Express Online: Editorial | 7. August 2008

Urbane Utopien

Wenn ich Lahn seh', krieg ich Zahnweh", reimten Fusionsgegner auf Autoaufklebern und produzierten Fahndungsplakate mit den Köpfen der Gießener und Wetzlarer Rathauschefs: Als am 1. Januar 1977 die beiden mittelhessischen Kommunen samt 14 Nachbargemeinden zur 156.000-Einwohner-Stadt Lahn zusammen wuchsen, waren sich die meisten Einwohner in einem einig – in der Ablehnung des "sechzehnarmigen Stadtmonsters". Juli 1979 wurde das so ungeliebte Kunstgebilde wieder aufgelöst – und ging als die wohl größte bundesrepublikanische Pleite einer Kommunalreform in die Geschichte ein.

Dabei war beileibe nicht alles schlecht: Heute sind sich Kommunalpolitiker aller Couleur einig, dass die Städtefusion die Position Mittelhessens gegenüber dem wirtschaftlich übermächtigen Rhein-Main-Gebiet nachhaltig gestärkt hätte.
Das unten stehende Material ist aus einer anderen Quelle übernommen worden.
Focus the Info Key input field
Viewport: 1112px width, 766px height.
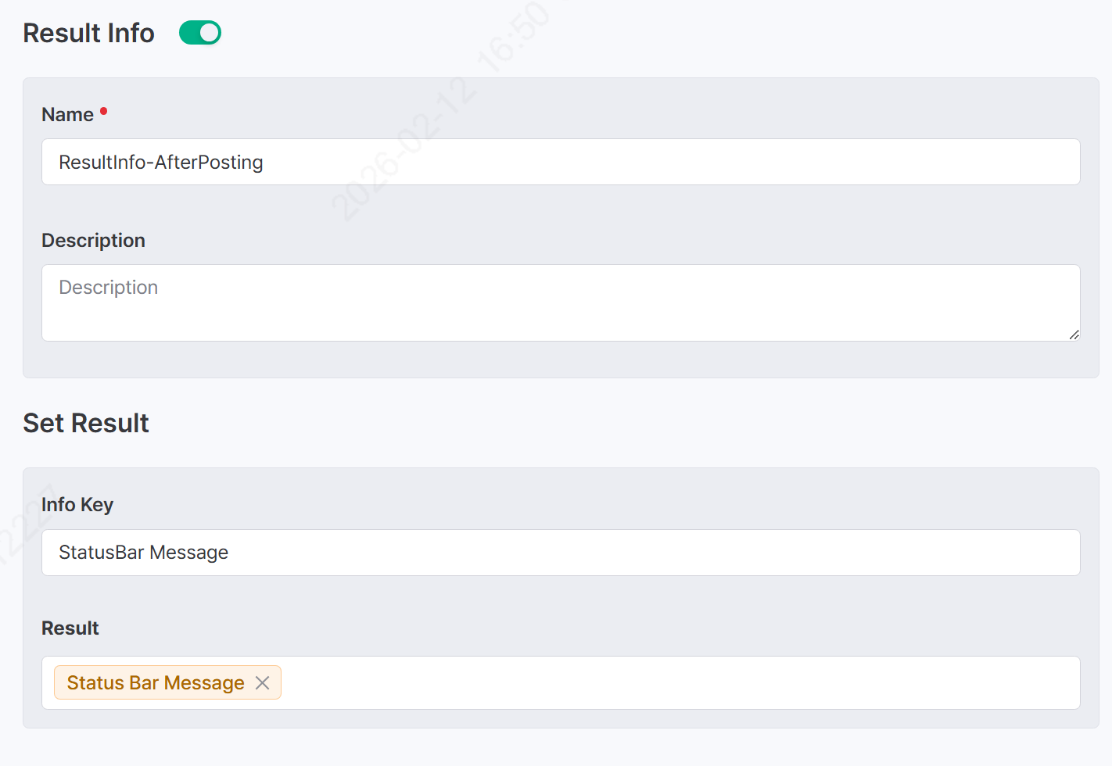coord(560,553)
Nicht von ungefähr gibt es seit 2003 einen Regionalmanagement-Verein von Politik, Wissenschaft und Wirtschaft, der sich das Motto "Mittelhessen – wir wachsen zusammen!" auf die Fahnen geschrieben hat.

Und demnächst macht sich auch eine Künstlergruppe auf die Suche nach den Überbleibseln der versunkenen Stadt Lahn: Am 23.8. suchen "Speckgürtelpioniere" beim Fahrradausflug entlang der Lahn nach urbanen Utopien im grünen Herzen Hessens – und laden zum Mitradeln und Mitreden ein (Infos unter www.akku-netz.de).